We use exactly the same GRE encapsulation as with the PIM Join with the same multicast group address (232.0.0.1). Notice that every PE receives these multicast packets even if it doesn't have any receivers on the customer side (R2 for example in this topology). This is not necessarily efficient, and we can make some optimisation by defining a data mdt group: so we can use a separate group address for the control plane (PIM messages) and for the data plane messages. We issue the following command on each PE:

R1(config-vrf-af)#mdt data 232.16.16.0 0.0.0.255 R2(config-vrf-af)#mdt data 232.16.16.0 0.0.0.255 R6(config-vrf-af)#mdt data 232.16.16.0 0.0.0.255

So we can have 256 separate multicast streams (data plane) in this example.

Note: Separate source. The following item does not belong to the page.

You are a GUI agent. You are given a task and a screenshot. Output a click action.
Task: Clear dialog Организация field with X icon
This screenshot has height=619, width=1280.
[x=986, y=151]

So this is how the VRF configuration looks like on R1 at this point:

R1(config-vrf-af)#do show run | sec vrf def
vrf definition A
rd 16:1
!
address-family ipv4
mdt default 232.0.0.1
mdt data 232.16.16.0 0.0.0.255
route-target export 16:1
route-target import 16:1
exit-address-family

Let's join another group on R11:

R11(config-if)#ip igmp join-group 239.0.0.2

The PIM Join is still encapsulated using the mdt default SSM group address:

PIM Join in the MPLS core uses the mdt default group — PIM Join (control plane) is still using the mdt default group address (232.0.0.1)

But if R8 sends data packets:

MDT data group is used for the data packets — mdt data group is used for data packets in the MPLS core

These packets are encapsulated using the first mdt data group (232.16.16.0), but still no MPLS encapsulation. Defining the mdt data groups is not mandatory, this is only optional. So Profile 0 is one of the most straightforward solutions, it is usually applied when the core routers don't support mLDP, if they do we can choose from many other profiles.